A falta de proteção com a conservação ambiental do bioma Savana/Cerrado fica bem caracterizada pelo ínfimo percentual de áreas protegidas na forma da unidade de conservação. Apenas 0,7% de seu território – incluídos os parques, florestas e reservas – e 0,2% de unidades de uso direto – florestas nacionais, áreas de proteção ambiental e reservas extrativistas, são protegidas hoje. Nesse sentido, a PEC do Cerrado passa a ser de fundamental importância, pois vem num contexto direto da defesa do Cerrado goiano e da Caatinga, ampliando para os campos do sul, como forma de: 1º) corrigir a distorção da Constituinte de 1988, que na intenção de preservação da Floresta Amazônica, da Mata Atlântica e do Pantanal, agiu prontamente na sua defesa; mas excluiu e discriminou o Cerrado, a Caatinga e os Campos Sulinos, com área de preservação. 2º)
Salvar o Cerrado goiano do desmatamento e da destruição a que vem sendo submetida pela ação predatória de produtores sem a devida consciência ambientalista que deve.

O povo goiano deve acompanhar com mais precisão, denuncias como esta que nos chega através da imprensa, dos jornais, rádios e televisão, também os mandatos de parlamentares que são eleitos com seus votos para perceber que há um trabalho consistente e forte em defesa do Cerrado e do estado de Goiás. Que existe alguém – ou alguns – preocupado com a beleza da Chapada dos Veadeiros, Parque Nacional das Emas e Chapadão do Céu. Com a natureza que sempre foi generosa com o estado. Com seus verdadeiros paraísos de águas termais , cachoeiras, lagoas, parques e reservas florestais, de cidades como Goiás, Pirenópolis, Corumbá, Caldas Novas, Trindade, Mineiros, Alto Paraíso, Formosa, Buriti Alegre.

É na região dos cerrados onde o criador foi extremamente generoso com os Estados de Goiás e Tocantins e com o Distrito Federal e outros, onde se vê as mais belas paisagens, as mais lindas lagoas, as mais intensas cachoeiras e as mais densas vegetações, que nos atemos na defesa do bioma. E neste aspecto, não há uma canto, uma só região. A natureza espalhou por todo o estado e por todo o cerrado o seu esplendor. O Parque Nacional das Emas, na divisa com os Estados do Mato Grosso e Mato Grosso do Sul, que é um dos mais belos exemplares de de santuários ecológicos da América do Sul, e o maior orgulho para os moradores de Mineiros, de perobas e jatobás, de cupins luminosos que encantam a todos.

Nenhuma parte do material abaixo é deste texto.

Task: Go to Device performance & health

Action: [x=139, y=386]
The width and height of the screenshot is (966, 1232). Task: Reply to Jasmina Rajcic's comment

O Chapadão do Céu, onde a natureza mais uma vez exagerou, na cidade de Goiás, o portal do Parque das Emas, com suas praças do Sol, da Terra e da Lua,como que reverencia a natureza, que lhe é tão generosa e que precisa ser generosamente preservada.
É assim que tocamos o nosso mandato, com a ajuda da Rede Cerrado, do Movimento Cerrado, com as mais diversas entidades que compõem a defesa dessa luta, com a imprensa livre e sempre atenta, com a Frente Parlamentar Ambientalista, da Câmara dos Deputados, com Organizações não Governamentais, com todos os homens e mulheres, de todas as raças, de todos os credos, de todas as etnias,comprometidos com essa luta porque o Cerrado somos todos nós. A PEC do Cerrado, que também é da Caatinga e dos Pampas, precisa ser aprovada, este ano, porque o nosso cerrado corre risco e não pode esperar. Não para corrigir apenas uma omissão da Constituição, mas por uma questão de justiça, de defesa do meio ambiente e da vida.

Pedro Wilson é deputado federal

* Artigo enviado pelo Fórum Carajás.